Java Explorer - XML Overview

XML Overview

In this article we will take a high level view of XML, from about 36000 feet. We will of course stoop to observe certain details but only where occassion warrants it. It is intended that the reader will benefit from an orbital view of the XML space before homing in on the finer aspects of this rather intriguing technology.

XML is intriguing in many respects. It is the subject of every designer, developer and architect whose job primarily involves moving data between interfaces, applications and systems. Here are some of the areas where XML is the enabling technology.

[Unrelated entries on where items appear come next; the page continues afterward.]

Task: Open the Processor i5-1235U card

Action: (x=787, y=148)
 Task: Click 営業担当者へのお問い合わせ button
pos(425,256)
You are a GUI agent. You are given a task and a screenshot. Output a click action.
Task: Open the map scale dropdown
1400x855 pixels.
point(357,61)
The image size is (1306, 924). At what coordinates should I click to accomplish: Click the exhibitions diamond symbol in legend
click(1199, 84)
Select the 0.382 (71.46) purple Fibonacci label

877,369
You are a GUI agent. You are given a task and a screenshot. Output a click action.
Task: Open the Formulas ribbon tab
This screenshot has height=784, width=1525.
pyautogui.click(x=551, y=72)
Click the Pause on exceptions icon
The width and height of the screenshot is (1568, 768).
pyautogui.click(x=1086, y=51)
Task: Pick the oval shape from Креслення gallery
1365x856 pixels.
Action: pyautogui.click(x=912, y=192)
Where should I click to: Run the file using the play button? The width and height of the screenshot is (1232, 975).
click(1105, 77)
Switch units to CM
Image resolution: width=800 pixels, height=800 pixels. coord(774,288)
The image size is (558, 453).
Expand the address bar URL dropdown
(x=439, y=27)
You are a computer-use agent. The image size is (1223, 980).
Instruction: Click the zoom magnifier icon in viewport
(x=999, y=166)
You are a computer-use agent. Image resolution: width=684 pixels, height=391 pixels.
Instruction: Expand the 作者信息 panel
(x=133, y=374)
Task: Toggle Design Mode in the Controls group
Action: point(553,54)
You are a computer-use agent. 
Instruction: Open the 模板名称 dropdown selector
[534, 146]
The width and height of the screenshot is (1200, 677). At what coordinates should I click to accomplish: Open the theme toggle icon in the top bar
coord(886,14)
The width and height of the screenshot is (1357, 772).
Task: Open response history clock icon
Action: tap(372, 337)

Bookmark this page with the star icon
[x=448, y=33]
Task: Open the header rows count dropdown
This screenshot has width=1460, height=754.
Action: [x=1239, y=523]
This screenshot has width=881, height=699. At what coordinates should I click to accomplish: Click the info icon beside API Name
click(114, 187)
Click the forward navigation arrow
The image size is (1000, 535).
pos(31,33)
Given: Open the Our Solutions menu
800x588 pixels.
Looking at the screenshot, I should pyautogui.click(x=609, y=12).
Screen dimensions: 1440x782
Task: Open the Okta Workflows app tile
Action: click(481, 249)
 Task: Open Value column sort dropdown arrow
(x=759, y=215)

Provide multiple views of data
Provide structure to data while keeping to the text format
Define language to express data in domain-specific vocabulary
Enable data interchange between disparate often incompatible systems like in businesses
Build data repositories not unlike current database systems
Publish database
Enable push publishing
Distribute software
Automate the Web development
Enable internationalization & localization
Unified Messaging
Multimedia

The list is by no means complete. On the other hand, it is growing every year. We are already witnessing a rash of new XML-based technologies such as SOAP and XML-RPC, to mention only two. How a text-based XML data can be made to work out this kind of magic? Why is there so much rush in using XML for a myriad of purposes? As we go orbitting in the XML space, we will try to find out answers to these questions.

What is XML?
XML is a three letter acronym (TLA) for eXtensible Markup Language. It is a subset of the Structured General Markup Language (SGML), the grand daddy of all markup languages. It resembles HTML in the way it is used to markup text, but there the resemblance ends. A derivative of SGML, HTML is used to present data using a set of pre-defined tags. XML, on the other hand, concerns itself with providing structure to data using tags defined by the user. The presentation of the data is left to tools such as a style sheet or a style language, itself an XML document.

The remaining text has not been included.